Some criticize Kant’s argument from providence by saying Kant defines happiness and morality too narrowly, the former as the sum of pleasures and the latter as the sense of duty requiring elimination of all singular reference. Hare replies that the argument from providence doesn’t in fact need these defective features of Kant’s account. All the argument needs is that happiness is essentially self-indexed, and that morality is essentially not self-indexed. If we want to hold that we are properly motivated by what is good in itself, independently of its relation to us, this requires a double-source view of motivation: We are motivated both by our own happiness and by what is good in itself independently of our happiness.

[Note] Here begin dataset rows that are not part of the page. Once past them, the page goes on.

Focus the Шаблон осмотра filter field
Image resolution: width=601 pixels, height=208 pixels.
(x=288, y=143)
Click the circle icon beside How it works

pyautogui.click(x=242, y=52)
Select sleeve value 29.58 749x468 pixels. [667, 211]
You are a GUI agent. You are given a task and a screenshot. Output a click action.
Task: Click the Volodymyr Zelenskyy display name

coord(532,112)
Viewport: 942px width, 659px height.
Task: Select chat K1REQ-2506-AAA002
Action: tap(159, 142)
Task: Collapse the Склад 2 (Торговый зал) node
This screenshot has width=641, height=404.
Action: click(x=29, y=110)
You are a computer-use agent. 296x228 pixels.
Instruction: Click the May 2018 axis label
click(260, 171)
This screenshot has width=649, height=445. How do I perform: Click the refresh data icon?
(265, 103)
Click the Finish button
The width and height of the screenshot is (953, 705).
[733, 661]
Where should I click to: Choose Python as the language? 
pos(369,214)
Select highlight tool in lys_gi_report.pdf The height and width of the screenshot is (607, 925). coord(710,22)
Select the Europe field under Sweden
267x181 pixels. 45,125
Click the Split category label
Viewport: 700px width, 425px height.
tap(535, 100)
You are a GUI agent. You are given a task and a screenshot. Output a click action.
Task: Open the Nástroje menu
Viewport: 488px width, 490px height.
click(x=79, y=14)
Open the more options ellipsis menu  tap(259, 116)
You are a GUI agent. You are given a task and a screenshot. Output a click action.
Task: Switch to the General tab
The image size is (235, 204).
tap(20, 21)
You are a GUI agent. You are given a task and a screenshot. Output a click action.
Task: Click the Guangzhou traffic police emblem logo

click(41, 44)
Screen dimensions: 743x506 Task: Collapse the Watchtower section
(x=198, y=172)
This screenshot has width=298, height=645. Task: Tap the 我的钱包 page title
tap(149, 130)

Once we concede that point, we will see that there is no necessary coincidence between morality and happiness, and that assurance of consistency between the two requires a view about the governance of the universe as a whole.

The substance of this chapter will be an examination of four defenses of eudaemonism. The first is from the Epicureans. It starts from the pleasure we get in the pleasure of others, what Sidgwick calls “sympathetic pleasure,” and argues that there is a good sense of “for its own sake” where what is meant is “for the sake of the agent’s pleasure internal to it.” The second is from the Stoics. It’s the notion of reason that brings impartiality with it, and so our good as rational beings requires that we follow the moral law. The third is from a character Hare calls Aquinas-Porter, to whom is attributed an interpretation of Aquinas by Porter. On this representation, Aquinas has a way to reconcile Aristotle’s eudaemonism with the view that the distinctive mark of charity is loving God for God’s own sake and promoting the good of the neighbor for the neighbor’s sake and not our own. The key to reconciliation is to postulate a nested series of interests that’s necessarily harmonious and includes the agent’s own happiness within it. The fourth defense revises the third by dropping the nested series, and it proposes instead that an agent perfects herself by union with God, who is self-transcending. These four proposed defenses are not an exhaustive list, but they are among the most important.